-- Opening Marker --
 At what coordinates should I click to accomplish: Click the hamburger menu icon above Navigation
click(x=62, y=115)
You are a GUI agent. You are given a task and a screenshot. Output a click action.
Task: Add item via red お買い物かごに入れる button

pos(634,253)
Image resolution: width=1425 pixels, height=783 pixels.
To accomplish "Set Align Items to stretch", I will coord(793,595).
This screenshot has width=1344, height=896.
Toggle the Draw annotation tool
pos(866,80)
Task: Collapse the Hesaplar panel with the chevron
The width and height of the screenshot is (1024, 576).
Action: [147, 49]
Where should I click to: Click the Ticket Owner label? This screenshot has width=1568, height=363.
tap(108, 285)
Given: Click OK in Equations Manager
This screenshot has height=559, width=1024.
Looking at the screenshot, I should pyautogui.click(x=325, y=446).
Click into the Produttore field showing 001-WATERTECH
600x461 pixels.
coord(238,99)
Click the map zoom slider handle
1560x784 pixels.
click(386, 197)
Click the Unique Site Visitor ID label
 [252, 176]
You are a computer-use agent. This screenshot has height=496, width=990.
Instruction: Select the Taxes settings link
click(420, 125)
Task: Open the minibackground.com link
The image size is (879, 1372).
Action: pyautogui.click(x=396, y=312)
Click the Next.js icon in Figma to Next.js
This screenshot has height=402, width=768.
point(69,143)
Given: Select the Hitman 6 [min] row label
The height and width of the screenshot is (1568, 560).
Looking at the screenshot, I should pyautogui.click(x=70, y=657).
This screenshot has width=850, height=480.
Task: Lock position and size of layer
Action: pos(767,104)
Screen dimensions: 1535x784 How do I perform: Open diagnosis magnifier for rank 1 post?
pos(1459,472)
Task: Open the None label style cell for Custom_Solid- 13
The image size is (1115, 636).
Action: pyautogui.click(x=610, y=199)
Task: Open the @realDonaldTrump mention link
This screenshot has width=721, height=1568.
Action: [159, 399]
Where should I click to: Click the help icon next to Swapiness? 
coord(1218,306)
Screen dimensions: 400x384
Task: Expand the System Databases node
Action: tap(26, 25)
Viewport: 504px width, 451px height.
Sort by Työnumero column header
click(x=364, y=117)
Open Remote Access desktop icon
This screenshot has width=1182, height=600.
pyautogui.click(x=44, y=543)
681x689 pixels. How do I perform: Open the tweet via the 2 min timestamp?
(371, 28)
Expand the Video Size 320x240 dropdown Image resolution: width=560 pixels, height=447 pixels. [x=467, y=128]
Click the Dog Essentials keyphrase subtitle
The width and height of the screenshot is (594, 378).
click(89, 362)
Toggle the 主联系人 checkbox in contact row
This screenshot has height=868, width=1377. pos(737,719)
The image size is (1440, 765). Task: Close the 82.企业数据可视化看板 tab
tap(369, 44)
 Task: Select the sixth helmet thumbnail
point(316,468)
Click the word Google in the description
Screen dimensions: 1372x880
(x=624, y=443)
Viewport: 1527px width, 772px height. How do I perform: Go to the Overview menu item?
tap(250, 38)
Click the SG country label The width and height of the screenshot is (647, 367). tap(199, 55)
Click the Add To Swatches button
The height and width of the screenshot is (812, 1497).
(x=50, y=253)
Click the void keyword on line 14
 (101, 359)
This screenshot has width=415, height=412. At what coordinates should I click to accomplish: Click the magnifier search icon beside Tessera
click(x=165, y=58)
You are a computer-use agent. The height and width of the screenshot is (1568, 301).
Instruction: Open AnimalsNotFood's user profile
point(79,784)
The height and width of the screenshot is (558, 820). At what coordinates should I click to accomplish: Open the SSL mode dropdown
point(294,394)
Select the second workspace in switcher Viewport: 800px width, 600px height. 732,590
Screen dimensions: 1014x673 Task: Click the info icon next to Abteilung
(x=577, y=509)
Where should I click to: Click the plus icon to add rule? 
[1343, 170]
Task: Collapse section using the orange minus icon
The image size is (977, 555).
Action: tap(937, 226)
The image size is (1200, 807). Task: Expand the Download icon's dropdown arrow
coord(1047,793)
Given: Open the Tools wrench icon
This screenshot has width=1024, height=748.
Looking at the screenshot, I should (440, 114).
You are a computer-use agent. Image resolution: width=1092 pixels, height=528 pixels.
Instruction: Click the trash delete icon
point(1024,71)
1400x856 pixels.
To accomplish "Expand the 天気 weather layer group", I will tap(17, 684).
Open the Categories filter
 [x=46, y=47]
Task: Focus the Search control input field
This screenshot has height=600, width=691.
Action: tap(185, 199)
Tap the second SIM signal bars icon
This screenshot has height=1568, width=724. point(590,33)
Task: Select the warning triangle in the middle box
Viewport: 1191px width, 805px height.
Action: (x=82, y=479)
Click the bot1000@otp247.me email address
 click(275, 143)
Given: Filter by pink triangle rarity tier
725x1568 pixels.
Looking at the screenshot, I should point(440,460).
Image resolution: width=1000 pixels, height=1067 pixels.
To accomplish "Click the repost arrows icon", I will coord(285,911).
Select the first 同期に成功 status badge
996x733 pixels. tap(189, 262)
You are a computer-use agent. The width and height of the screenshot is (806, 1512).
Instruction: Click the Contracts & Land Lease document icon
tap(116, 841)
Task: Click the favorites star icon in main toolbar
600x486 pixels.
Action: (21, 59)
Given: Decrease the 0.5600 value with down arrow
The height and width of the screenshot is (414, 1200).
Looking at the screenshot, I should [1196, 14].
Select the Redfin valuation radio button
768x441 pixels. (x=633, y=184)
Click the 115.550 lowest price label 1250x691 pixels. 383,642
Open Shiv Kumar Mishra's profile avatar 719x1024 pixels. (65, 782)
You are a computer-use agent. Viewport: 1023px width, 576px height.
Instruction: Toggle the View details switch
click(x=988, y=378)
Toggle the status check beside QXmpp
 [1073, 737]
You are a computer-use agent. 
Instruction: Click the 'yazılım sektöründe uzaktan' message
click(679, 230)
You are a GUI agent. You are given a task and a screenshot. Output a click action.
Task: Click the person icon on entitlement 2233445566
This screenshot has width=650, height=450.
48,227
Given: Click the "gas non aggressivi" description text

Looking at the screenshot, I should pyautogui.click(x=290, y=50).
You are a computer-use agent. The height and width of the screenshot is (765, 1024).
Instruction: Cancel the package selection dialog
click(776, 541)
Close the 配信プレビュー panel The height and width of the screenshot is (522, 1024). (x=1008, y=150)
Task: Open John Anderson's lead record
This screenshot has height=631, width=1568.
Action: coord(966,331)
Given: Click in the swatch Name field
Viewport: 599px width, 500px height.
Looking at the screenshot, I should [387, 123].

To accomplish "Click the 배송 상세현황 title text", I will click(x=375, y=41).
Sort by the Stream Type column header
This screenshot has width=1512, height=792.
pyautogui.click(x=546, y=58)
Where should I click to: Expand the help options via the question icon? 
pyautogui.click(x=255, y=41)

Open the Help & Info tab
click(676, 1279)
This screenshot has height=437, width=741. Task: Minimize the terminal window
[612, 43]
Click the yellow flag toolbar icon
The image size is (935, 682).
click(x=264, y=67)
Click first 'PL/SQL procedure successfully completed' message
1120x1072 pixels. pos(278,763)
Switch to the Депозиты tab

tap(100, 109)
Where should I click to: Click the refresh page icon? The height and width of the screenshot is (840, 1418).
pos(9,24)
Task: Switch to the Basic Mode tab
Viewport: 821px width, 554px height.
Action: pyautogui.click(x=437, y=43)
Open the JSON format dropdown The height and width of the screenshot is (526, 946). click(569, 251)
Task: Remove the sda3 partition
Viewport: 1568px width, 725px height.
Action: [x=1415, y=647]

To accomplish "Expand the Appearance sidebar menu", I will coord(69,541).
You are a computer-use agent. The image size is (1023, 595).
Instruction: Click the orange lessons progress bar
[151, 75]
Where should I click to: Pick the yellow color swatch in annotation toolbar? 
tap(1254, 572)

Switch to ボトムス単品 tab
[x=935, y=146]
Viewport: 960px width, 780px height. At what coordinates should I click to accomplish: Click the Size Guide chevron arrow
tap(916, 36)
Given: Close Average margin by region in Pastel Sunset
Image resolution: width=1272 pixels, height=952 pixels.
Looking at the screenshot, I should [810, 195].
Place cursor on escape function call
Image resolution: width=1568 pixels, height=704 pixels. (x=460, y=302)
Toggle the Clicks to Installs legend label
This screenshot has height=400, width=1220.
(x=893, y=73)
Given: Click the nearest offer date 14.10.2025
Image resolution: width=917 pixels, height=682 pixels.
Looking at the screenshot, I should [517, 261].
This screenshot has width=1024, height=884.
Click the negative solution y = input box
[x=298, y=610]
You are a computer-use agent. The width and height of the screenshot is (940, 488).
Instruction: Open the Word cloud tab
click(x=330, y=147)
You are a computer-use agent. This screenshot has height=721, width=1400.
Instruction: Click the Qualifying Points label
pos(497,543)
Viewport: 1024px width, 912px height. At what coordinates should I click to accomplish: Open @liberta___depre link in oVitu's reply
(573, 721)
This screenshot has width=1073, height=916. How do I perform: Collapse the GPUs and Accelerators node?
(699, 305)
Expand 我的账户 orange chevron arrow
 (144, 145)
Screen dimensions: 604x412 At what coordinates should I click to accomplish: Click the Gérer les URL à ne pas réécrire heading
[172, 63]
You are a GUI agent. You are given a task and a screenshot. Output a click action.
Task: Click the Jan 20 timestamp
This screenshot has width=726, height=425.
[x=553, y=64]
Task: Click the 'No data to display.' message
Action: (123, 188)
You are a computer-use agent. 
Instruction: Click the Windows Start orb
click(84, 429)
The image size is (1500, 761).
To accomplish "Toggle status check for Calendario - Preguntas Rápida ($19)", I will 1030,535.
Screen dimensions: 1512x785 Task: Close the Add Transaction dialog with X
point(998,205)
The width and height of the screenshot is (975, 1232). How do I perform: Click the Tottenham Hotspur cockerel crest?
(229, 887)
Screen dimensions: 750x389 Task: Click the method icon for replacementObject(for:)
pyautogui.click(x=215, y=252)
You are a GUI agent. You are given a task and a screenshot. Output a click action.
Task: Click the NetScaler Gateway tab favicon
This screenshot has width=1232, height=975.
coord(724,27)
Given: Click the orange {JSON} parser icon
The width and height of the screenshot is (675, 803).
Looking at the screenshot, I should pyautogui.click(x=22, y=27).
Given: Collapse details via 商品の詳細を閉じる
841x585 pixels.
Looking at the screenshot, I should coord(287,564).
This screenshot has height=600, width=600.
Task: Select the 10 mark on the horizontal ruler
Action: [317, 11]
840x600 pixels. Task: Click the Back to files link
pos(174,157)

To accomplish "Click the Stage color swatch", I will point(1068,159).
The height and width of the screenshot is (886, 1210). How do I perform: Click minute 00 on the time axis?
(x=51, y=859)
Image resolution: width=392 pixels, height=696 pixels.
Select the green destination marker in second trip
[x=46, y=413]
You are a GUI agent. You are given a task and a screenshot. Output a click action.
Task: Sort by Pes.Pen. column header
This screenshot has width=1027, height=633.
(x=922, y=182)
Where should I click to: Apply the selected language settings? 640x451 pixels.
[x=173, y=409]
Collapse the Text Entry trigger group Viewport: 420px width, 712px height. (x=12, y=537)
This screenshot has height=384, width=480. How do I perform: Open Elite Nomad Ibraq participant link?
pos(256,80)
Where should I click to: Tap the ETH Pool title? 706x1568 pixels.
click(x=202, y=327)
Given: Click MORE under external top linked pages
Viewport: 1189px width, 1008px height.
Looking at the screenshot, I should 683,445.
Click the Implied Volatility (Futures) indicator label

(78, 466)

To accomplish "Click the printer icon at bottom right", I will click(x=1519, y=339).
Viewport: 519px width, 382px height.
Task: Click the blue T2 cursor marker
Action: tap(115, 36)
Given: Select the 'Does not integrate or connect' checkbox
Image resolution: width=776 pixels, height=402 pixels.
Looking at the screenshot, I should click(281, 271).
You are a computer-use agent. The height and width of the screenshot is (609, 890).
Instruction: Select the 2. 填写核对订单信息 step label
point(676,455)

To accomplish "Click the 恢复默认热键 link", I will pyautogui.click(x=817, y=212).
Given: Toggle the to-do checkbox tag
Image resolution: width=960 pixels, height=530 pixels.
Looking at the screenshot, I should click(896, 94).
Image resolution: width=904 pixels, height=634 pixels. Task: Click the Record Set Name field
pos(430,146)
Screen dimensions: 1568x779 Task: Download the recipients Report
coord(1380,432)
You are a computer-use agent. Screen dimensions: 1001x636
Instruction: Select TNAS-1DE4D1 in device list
-- Closing Marker --
Exercise prompt: Write out only the lines that run from the line containing "Sort by Työnumero column header" through the line containing "Select the second", both included, exactly as they appear above.

Response to this task:
Sort by Työnumero column header
click(x=364, y=117)
Open Remote Access desktop icon
This screenshot has width=1182, height=600.
pyautogui.click(x=44, y=543)
681x689 pixels. How do I perform: Open the tweet via the 2 min timestamp?
(371, 28)
Expand the Video Size 320x240 dropdown Image resolution: width=560 pixels, height=447 pixels. [x=467, y=128]
Click the Dog Essentials keyphrase subtitle
The width and height of the screenshot is (594, 378).
click(89, 362)
Toggle the 主联系人 checkbox in contact row
This screenshot has height=868, width=1377. pos(737,719)
The image size is (1440, 765). Task: Close the 82.企业数据可视化看板 tab
tap(369, 44)
 Task: Select the sixth helmet thumbnail
point(316,468)
Click the word Google in the description
Screen dimensions: 1372x880
(x=624, y=443)
Viewport: 1527px width, 772px height. How do I perform: Go to the Overview menu item?
tap(250, 38)
Click the SG country label The width and height of the screenshot is (647, 367). tap(199, 55)
Click the Add To Swatches button
The height and width of the screenshot is (812, 1497).
(x=50, y=253)
Click the void keyword on line 14
 (101, 359)
This screenshot has width=415, height=412. At what coordinates should I click to accomplish: Click the magnifier search icon beside Tessera
click(x=165, y=58)
You are a computer-use agent. The height and width of the screenshot is (1568, 301).
Instruction: Open AnimalsNotFood's user profile
point(79,784)
The height and width of the screenshot is (558, 820). At what coordinates should I click to accomplish: Open the SSL mode dropdown
point(294,394)
Select the second workspace in switcher Viewport: 800px width, 600px height. 732,590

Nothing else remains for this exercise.